Outro efeito da ocitocina sintética é que as contrações produzidas por ela podem acontecer muito próximas umas das outras, impedindo que o bebê se recupere da pressão sofrida pelo útero. Em condições normais, o cérebro da mãe libera a ocitocina por meio de pulsações, e como os dois organismos – mãe e bebê - estão em comunicação durante o trabalho de parto por meio do fluxo sanguíneo comum, o cérebro conseguirá “ler” o nível de catecolaminas liberada na corrente sanguínea pelo bebê, regulando a intensidade e o ritmo das contrações de acordo com o nível de estresse vivido pelo bebê e pela mãe.

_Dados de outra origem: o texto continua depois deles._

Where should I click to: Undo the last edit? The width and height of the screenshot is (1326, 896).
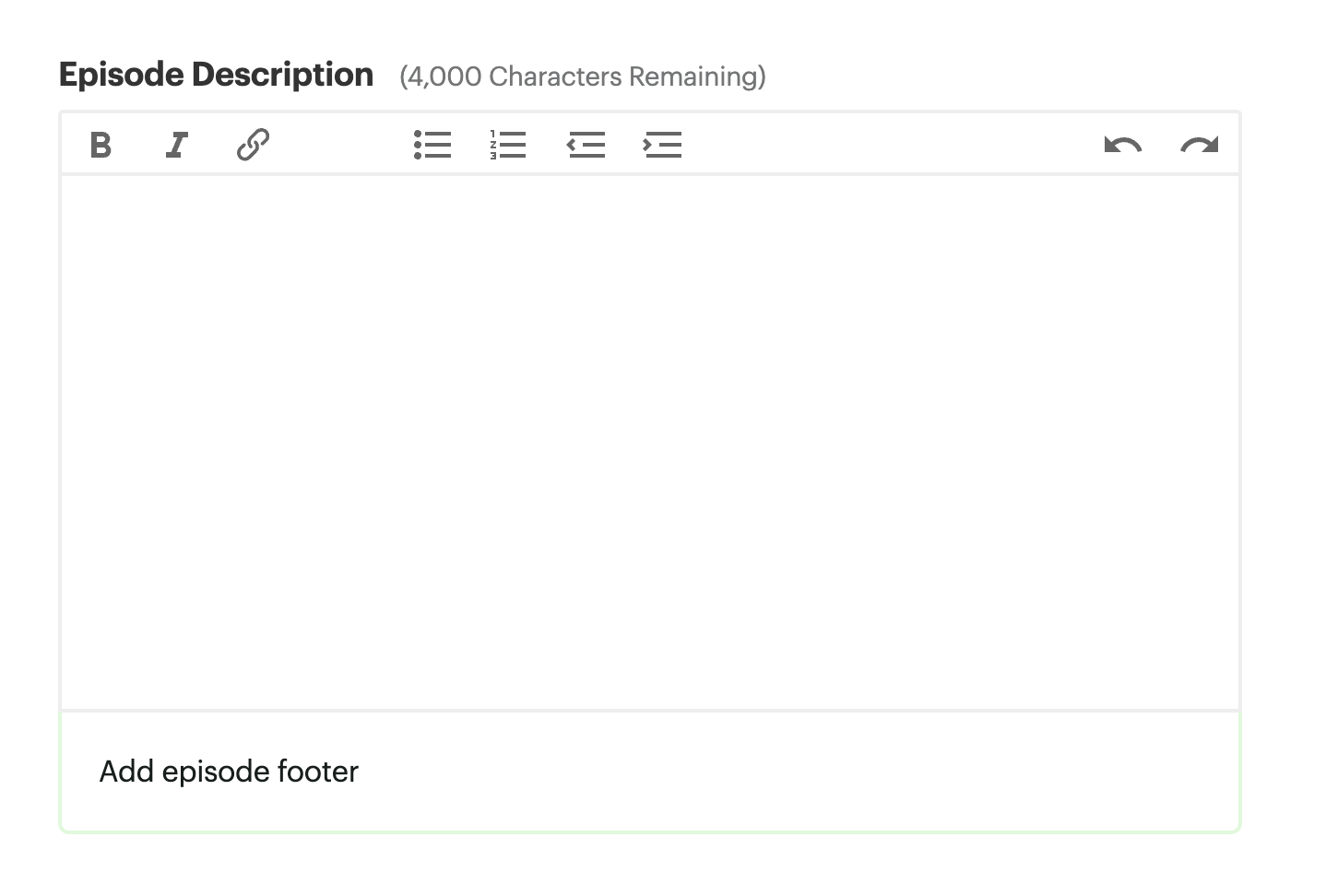coord(1122,145)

Os níveis de todos os hormônios presentes no momento do parto são regulados de acordo com o andamento do trabalho e do estado físico em que se encontra a mãe e o bebê. A alteração de um só elemento desestrutura toda essa delicada rede, cujas conseqüências se estendem para o pós-parto, o aleitamento e a relação emocional entre mãe e filho. Nos momentos finais da preparação do bebê para o nascimento, os hormônios atuam para amadurecer os pulmões e regular o sistema termogênico (regulação térmica) do recém-nascido.

OS DANOS CAUSADOS POR INTERFERÊNCIAS NO SISTEMA HORMONAL DO PARTO
Durante o período pré-natal, o cérebro do bebê está mais vulnerável a danos irreversíveis e estudos indicam que substâncias ministradas por volta da hora do parto, mesmo em pequenas doses, podem causar efeitos colaterais na estrutura do cérebro e na química do recém-nascido que talvez não sejam claros até a idade adulta.
Os medicamentos ministrados à mãe entram imediatamente na corrente sanguínea e vão igualmente ao bebê, e alguns desses medicamentos serão absorvidos preferencialmente pelo seu cérebro. A meia-vida das substâncias ministradas (ou seja, o tempo que se leva para reduzir em 50% o nível do medicamento da corrente sanguínea) é muito maior no organismo do bebê após o corte do cordão umbilical. A buvicaína, por exemplo (medicamento derivado da cocaína, usado como anestésico local), tem uma meia-vida de 2,7 horas no organismo adulto, mas cerca 8 horas em um bebê recém-nascido.
Os medicamentos utilizados em procedimentos de rotina nos partos continuam agindo no corpo da mãe e do bebê por horas após o parto, fazendo com que a mãe esteja sedada no momento de seu primeiro encontro com seu filho, e que o bebê nasça sob efeito dessas drogas, o que causa um imprinting químico no seu cérebro. As consequências desse fenômeno poderão ser percebidas na vida adulta como tendência física em reviver tal sensação experienciada no parto, causada por essas substâncias anestésicas. O "imprinting" previsto pela natureza para o cérebro do bebê neste momento seria aquele realizado pela ocitocina produzida pelo cérebro da mãe e do bebê durante um trabalho de parto sem interferências.
Para que o trabalho e o parto aconteçam de forma ideal, algumas medidas simples podem ser tomadas, que permitem que o sistema límbico (parte primitiva do cérebro, comum a todos os mamíferos) faça o trabalho de produção dos hormônios necessários ao parto e ao imprinting no cérebro da mãe e do bebê. O neo-córtex humano - a parte mais racional e moderna do cérebro, que quando em ação impede o perfeito funcionamento dos comandos do sistema límbico, que comanda as funções fisiológicas previstas para o parto - é estimulado por luzes fortes, pela construção de um raciocínio por meio da linguagem, pelo frio (libera adrenalina), e pela sensação de estar em risco. Evitar todos esses fatores é a condição básica para que o parto seja facilitado, e que o corpo coloque em ação o modelo fisiológico previsto para um parto seguro e prazeroso.